Goethe had what today would be called "issues" with his poetic precursors, with writers who influenced his own work. (The famous statue of Laocoon suggests something of his struggle.) There is a charming instance of this in The Sorrows of Young Werther, as Werther and Lotte, enraptured, watch a thunderstorm. Lotte, in a flood of emotion, suddenly utters the word "Klopstock!" which causes them both to explode in a flood of tears. (The heightened emotionality portrayed here is characteristic of the temper of the Storm and Stress movement.) Lotte was referring to the famous ode by that poet, "Frühlingsfeier" (Celebration of Spring). Werther's response: "Divine Klopstock! If only you could have seen your apotheosis in those eyes. And your name, so often profaned, may I never hear it uttered again!"
There are instances in Goethe's writing that likewise suggest thinly veiled jealousy toward Lessing. These can be found in the letters Goethe wrote in Leipzig to his friend Behrisch, in which he portrayed his emotions concerning his relationship with Käthchen Schönkopf. In the most famous of these letters, dated October (but really written November) 10, 1767, he describes his jealousy at seeing Käthchen in the theater with a man whom he imagines to be his rival. As he stands in the balcony and watches with feverish agitation, Goethe unobtrusively drops the name of the play being performed: Lessing's Miß Sara Sampson. He claims to notice nothing of the play because of the distraction caused by the other scene, Käthchen being courted by another man. Lessing the writer was also a poetic rival, however, as is clear in the continuation of the letter to Behrisch: "Es schlägt neune, nun wird sie aus seyn, die verdammte Comoedie. Fluch auf sie." It's 9 p.m., that's clear, but when he says "sie" will soon be out, he does not mean "she" (i.e., Käthchen), but the play (with the feminine pronoun for "Comoedie"). Then: Curses on it. The next installment of the letter continues in this febrile vein: "Ich habe eine schröckliche Nacht gehabt. Es träumte mir von der Sara" (I had a terrible night. I dreamed of the Sara).
And, of course, much has been written about the volume of Lessing's Emilia Galotti found in Werther's room after his suicide.

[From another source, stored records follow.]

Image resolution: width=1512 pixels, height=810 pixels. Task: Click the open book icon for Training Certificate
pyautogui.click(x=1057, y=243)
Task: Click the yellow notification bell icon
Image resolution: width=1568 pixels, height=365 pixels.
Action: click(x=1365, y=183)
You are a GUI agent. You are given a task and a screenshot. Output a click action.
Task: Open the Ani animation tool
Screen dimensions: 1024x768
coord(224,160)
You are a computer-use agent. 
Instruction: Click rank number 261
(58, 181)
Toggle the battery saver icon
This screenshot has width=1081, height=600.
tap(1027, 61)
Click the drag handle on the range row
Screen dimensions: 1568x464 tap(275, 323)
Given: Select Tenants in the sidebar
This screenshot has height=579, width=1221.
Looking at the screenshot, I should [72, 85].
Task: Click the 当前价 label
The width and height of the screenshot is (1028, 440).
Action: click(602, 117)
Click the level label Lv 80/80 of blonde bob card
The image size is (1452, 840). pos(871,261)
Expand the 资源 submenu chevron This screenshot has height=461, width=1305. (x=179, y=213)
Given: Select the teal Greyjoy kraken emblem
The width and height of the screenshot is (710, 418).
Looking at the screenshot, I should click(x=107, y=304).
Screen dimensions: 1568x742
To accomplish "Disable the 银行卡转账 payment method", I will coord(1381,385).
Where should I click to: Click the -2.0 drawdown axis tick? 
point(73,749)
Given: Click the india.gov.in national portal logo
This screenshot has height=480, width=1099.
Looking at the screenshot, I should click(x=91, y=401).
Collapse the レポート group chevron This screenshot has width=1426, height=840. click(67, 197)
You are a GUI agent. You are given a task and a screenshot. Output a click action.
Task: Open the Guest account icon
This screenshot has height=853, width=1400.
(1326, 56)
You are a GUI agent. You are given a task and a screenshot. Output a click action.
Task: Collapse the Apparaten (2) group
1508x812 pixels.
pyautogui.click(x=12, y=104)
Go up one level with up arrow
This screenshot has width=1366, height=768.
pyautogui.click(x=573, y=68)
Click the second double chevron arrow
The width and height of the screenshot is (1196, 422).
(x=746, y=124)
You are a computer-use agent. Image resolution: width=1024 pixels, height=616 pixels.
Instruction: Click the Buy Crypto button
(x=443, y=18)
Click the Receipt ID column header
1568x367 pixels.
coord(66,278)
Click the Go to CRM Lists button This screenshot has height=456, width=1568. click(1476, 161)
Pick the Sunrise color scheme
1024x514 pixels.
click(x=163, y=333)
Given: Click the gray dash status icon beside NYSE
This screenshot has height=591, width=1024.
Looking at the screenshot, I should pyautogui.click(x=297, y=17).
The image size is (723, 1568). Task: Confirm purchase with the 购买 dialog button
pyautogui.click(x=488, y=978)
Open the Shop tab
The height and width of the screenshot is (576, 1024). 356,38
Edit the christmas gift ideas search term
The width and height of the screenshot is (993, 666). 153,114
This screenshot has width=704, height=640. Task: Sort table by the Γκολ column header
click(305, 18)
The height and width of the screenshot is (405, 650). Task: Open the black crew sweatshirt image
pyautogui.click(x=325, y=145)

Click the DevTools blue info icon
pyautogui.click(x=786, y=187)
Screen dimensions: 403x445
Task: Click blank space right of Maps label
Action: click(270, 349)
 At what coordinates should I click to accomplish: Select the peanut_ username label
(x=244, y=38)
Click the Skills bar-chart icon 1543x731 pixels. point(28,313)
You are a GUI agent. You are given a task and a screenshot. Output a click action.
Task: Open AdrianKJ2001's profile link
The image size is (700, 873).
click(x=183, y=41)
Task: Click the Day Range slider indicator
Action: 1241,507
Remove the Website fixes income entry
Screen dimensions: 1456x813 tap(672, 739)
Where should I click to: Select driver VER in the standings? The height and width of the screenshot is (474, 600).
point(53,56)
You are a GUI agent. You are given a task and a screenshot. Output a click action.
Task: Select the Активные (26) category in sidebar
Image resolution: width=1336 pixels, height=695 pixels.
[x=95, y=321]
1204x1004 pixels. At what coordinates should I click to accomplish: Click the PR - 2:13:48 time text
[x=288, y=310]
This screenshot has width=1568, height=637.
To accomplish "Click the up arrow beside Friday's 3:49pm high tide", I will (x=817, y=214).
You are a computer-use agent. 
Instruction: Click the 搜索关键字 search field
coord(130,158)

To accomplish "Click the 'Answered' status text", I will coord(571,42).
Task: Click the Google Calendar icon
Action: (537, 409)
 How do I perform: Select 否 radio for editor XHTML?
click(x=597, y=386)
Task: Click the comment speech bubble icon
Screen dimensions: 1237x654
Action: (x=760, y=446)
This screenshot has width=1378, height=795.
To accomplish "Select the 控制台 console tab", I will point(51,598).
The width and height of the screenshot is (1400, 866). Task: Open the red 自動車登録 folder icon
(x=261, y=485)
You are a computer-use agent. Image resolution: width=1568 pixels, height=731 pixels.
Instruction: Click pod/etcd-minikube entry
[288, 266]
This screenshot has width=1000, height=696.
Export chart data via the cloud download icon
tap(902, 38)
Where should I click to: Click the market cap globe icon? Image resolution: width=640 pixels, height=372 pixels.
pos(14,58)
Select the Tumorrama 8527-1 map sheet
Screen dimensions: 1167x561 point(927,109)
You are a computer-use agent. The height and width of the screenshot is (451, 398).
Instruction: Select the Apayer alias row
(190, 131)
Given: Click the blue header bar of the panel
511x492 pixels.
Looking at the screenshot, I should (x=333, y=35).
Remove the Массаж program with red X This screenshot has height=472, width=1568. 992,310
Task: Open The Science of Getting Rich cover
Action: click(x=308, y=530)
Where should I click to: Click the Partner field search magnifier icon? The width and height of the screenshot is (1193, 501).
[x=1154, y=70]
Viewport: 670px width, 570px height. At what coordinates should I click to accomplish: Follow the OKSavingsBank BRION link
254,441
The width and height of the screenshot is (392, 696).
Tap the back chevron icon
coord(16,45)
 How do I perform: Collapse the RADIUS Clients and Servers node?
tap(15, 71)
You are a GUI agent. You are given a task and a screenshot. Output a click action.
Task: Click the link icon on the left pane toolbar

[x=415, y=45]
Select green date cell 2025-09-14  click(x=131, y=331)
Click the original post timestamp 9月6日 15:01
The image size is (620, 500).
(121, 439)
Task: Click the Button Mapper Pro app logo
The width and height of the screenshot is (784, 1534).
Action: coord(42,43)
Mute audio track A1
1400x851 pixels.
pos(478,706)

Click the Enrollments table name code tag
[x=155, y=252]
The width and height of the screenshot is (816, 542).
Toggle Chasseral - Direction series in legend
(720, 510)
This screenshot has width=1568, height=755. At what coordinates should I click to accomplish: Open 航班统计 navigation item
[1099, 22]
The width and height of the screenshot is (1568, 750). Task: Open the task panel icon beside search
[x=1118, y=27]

Aside from his scientific pursuits, Goethe's ouevre has the same range as Lessing's, and includes reflections on many of the same subjects, from the aesthetic to the political and religious. Both were men of the Enlightenment, in different ways, with Goethe more inclined to sensuous appreciation. Both men are also characterized by important friendships, Goethe with Schiller and Lessing with Moses Mendelssohn (1729-1786).
Robertson reports that Mendelssohn wrote, after Lessing's death, that Lessing was the only person who in thirty years had never made him unwanted as a Jew. In the portrait by Moritz Daniel Oppenheim, Lessing stand in the center between Mendelssohn and Johann Kaspar Lavater, a Swiss theologian who attempted to convert Mendelssohn to Christianity.
Indeed, Lessing's third play was Die Juden (1749), about a Jew who looks like a gentile and who saves a baron from two highwaymen who are gentiles disguised as Jews! His most famous play in this regard is Nathan der Weise (Nathan the Wise), a portrait of enlightened religious tolerance among Christians, Jews, and Muslims. It even takes place in the Middle East, though I have a feeling one will not find it performed there today, outside of Israel.
Among the statements that Goethe made about Lessing, two stand out as expressing important aspects of the character of both men. In conversation with Eckermann on October 15, 1825, he said: "A man like Lessing is what we need now. For why was he so great but through his character, through his tenacity! There are plenty of clever, educated men, but where is a man of such character?" In a later conversation (on April 11, 1827) he addressed differences between himself and Lessing: "Because of his polemical nature, Lessing prefers to inhabit the region of contradiction and doubt; his strength is in making distinctions, for which a his great intellect [Verstand] came to his aid. You will find that I am completely different. I have never involved myself in contradictions. I always tried to reconcile doubts inwardly and only expressed the results of that process."